The same went for Jolie. She had already been in Das Gespenst's sights once before, and it wasn't going to happen again, if he had anything to say about it.

"Jolie, I want you to go up to that church here in the village and see if you can help that girl we saw. There's an awful lot of wounded."

"You are as bad as the lieutenant, wanting to send me away."

"Aw, don't go arguing with me now. Go out the back and keep every building you can between yourself and those Germans over there. Go in the back door of that church. I reckon it's got one. And once you're in that church, don't so much as stick your nose out. Stay inside those stone walls."

"You found him, didn't you?"

"I reckon I did. Trouble is, he'll figure out where I am right quick once I shoot at him."

"Let me stay and help you."

"No, Jolie. Remember what happened last time? He might just use you to get at me, and I can't let that happen."

"Cole—"

"The best way that you can help me is not to be here. That is, unless you've got a cannon up your sleeve. This is between me and him."

She slid back from the window, careful to keep her head down. "You are stubborn like a horse's ass."

"The expression is 'stubborn as a mule,' " he pointed out.

"I know what the expression is, you horse’s ass," she said. "Do not get shot."

Then she slipped out the door and down the stairs.

Once she was gone, he put the scope on the church steeple. Cole waited. Long years of hunting had taught him how to let minutes, even hours, pass without notice. He was nothing if not patient. Part of his mind drifted. The other part stayed locked on the small field of view afforded by the scope.

Then he saw what he was looking for. Not so much a stab of flame as a shifting of the air around the distant, open windows in the stone steeple above La Gleize.

Got you now, you son of bitch.

But Von Stenger was not standing at the window with a swastika painted on his chest. That would be too much to hope for. No, like Cole himself, he would be farther back in the room to avoid becoming a target.

Cole put his crosshairs on the window, moved them up and to the right to allow for elevation and windage. He exhaled. It was a hell of a long way to shoot, but he tried not to think about that. His finger took up tension on the trigger.

Slowly, slowly.

When the Springfield kicked his shoulder, it felt like a surprise.

• • •

High above La Gleize, the bullet whipped through the window of the church steeple and struck the stool that Von Stenger had rested his rifle upon. Splinters swarmed up and stung his cheek, drawing blood. The impact was startling enough to knock him down, which was just as well, because seconds later another bullet came through the window and struck the far wall. The sound of the ricochet in the small space made Von Stenger tighten his sphincter.
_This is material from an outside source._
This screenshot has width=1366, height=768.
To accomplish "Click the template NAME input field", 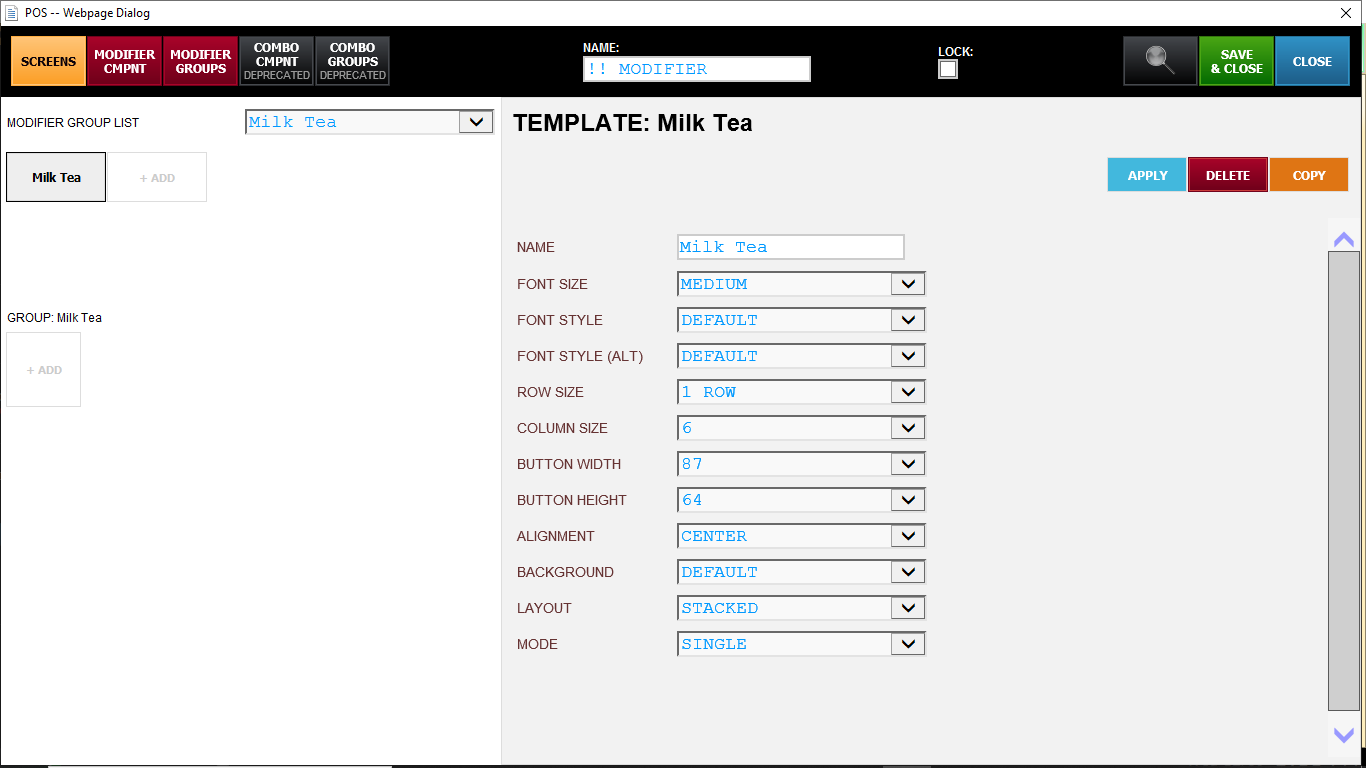I will pyautogui.click(x=790, y=247).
Keeping low, he crawled to a window to the right of the one he had been shooting through. He used a monocular periscope to chance a peek so that he would not need to expose his head. Where had the shot come from?

His opponent was eager to kill him, so the third shot was not timed to be disguised by the noise of a simultaneous tank round. The crack of the rifle directed him to the cluster of buildings just beyond La Gleize.

A fourth shot.

Von Stenger was impressed. He had no doubt that this was the hillbilly sniper. He knew that the American was using a bolt action Springfield rifle. To fire four shots in rapid succession over a distance of 300 meters into a space no larger than a coffin lid was good shooting.

Yes, the enemy truly wanted to make sure that he was dead.

Von Stenger had the quick eyes of a hawk. In the gloom of a second-floor window in a shop, he spotted the muzzle flash, magnified by the periscope.